Danielle pays it forward to the next generation of Black engineers
Danielle Lewis discovered her curiosity for math and science at a very young age. So, it was no surprise that when it came time to choose a career path, she decided to enroll in a dual-degree engineering program with Oakwood University and the University of Alabama in Huntsville, AL. Shortly after, she joined Cummins in 2016 and entered the Engineering Development Program. Through her experience in multiple technical and non-technical rotations, Danielle was able to see the company in a holistic manner from product preceding technology to aftermarket.
Today, Danielle works as a Systems Engineer in New Power and is tasked with creating, testing and delivering demo electric vehicles and software. Using her mechanical engineering background and leveraging controls knowledge, she works on properly integrating new devices into company total systems. Her day-to-day work consists of developing and altering individual software components, unit testing each new device and software and then commissioning all the new interfaces together at a vehicle system level.
One thing I really enjoy about my job is not only the technical problem solving, but the people I work with. Everyone has their unique specialty and brings something different to the team to learn, making us extremely well-rounded. I can always learn something new and share things myself.
The most recent project she worked on with her team is taking a single mini excavator demo to 10 field test units. From the start, Danielle helped take the mini excavator from concept to design to reality. Because this from-scratch design is unique compared to the larger on-highway trucks she is used to working with, seeing the project come together and operate was particularly exciting.
Unlike previous electric vehicles and software, the entire architecture of the program was brand new – new suppliers, all new integration and all new tools. The mini excavator is a Cummins application and uses Cummins batteries. This challenging but exciting project has given Danielle the opportunity to learn more and become a working expert on the system.
Powering future engineers
Danielle's passion for paying it forward to the next generation of Black engineers sparked when a college mentor stepped in and asked her why she wasn't applying for scholarships. That conversation inspired her to get proactive. She graduated with in-field engineering experience (including a Cummins internship!) and zero student loan debt. Grateful to her mentors for pointing her in the right direction and introducing her to resources like the National Society of Black Engineers (NSBE), Danielle now works towards empowering future generations who have an interest in STEM and guiding them the way her mentors have guided her.

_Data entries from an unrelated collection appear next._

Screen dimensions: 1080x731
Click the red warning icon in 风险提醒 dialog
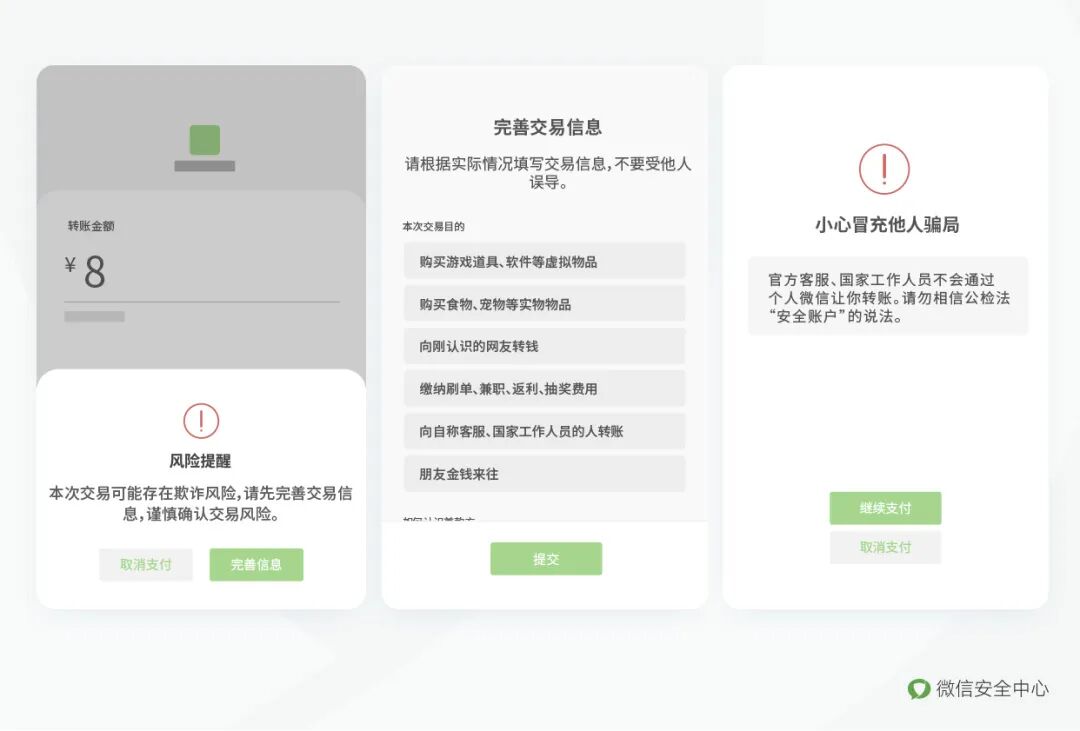[202, 423]
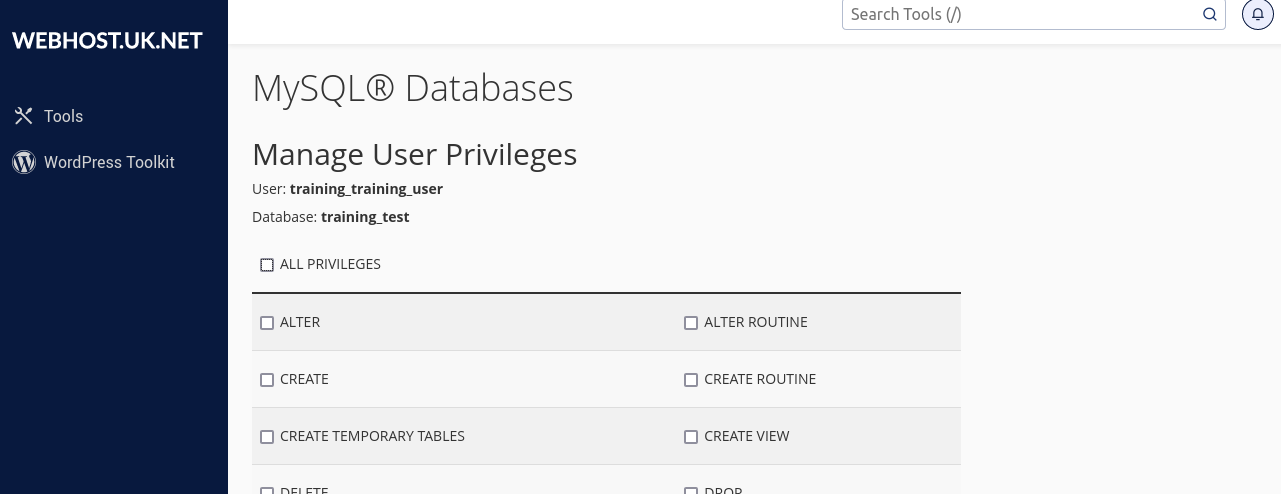Image resolution: width=1281 pixels, height=494 pixels.
Task: Check the CREATE VIEW checkbox
Action: click(x=691, y=437)
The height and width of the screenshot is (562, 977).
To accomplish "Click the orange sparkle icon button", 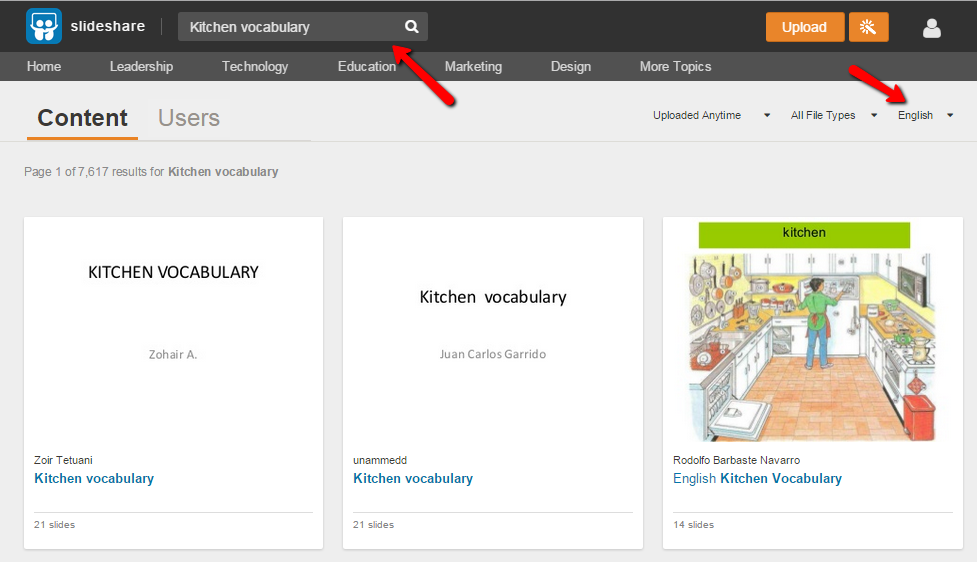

Danielle is the coordinator for the Cummins NSBE Integrated Pipeline Program (IPP). The IPP is a five-year commitment from Cummins to support young engineers in their junior and senior years by providing a $15,000 scholarship, one summer internship and a dedicated mentor.
It's all full-circle. I was recruited to Cummins through a NSBE convention, and now five years later, I am a part of providing future Black engineers these amazing opportunities as they're going through their own college careers.
With a strong drive to increase minority STEM involvement, not even a pandemic could slow Danielle down. She's organizing the Historically Black Colleges and Universities STEM Education Run (HBCU STEMER). Because of pandemic restrictions, she has pivoted the 5K walk/run to be completely virtual. She and the other participants will take part in the event while staying safe, and funds will go towards educating, empowering and elevating STEM students at HBCUs.
Another program Danielle dedicates her time to is Technovation, a STEM-based initiative for elementary students. Using everyday items such as bottle caps, rubber bands and water bottles to teach STEM, she helps young minds cultivate an early fascination with STEM as they are taught to understand concepts like inertia, momentum, drag and lift, and hydraulics.
Danielle’s ingenuity for new technology and motivation to uplift other young engineers shines in her work. As she continues to help move us one step closer to a zero-emissions future, we are excited to see what her future holds.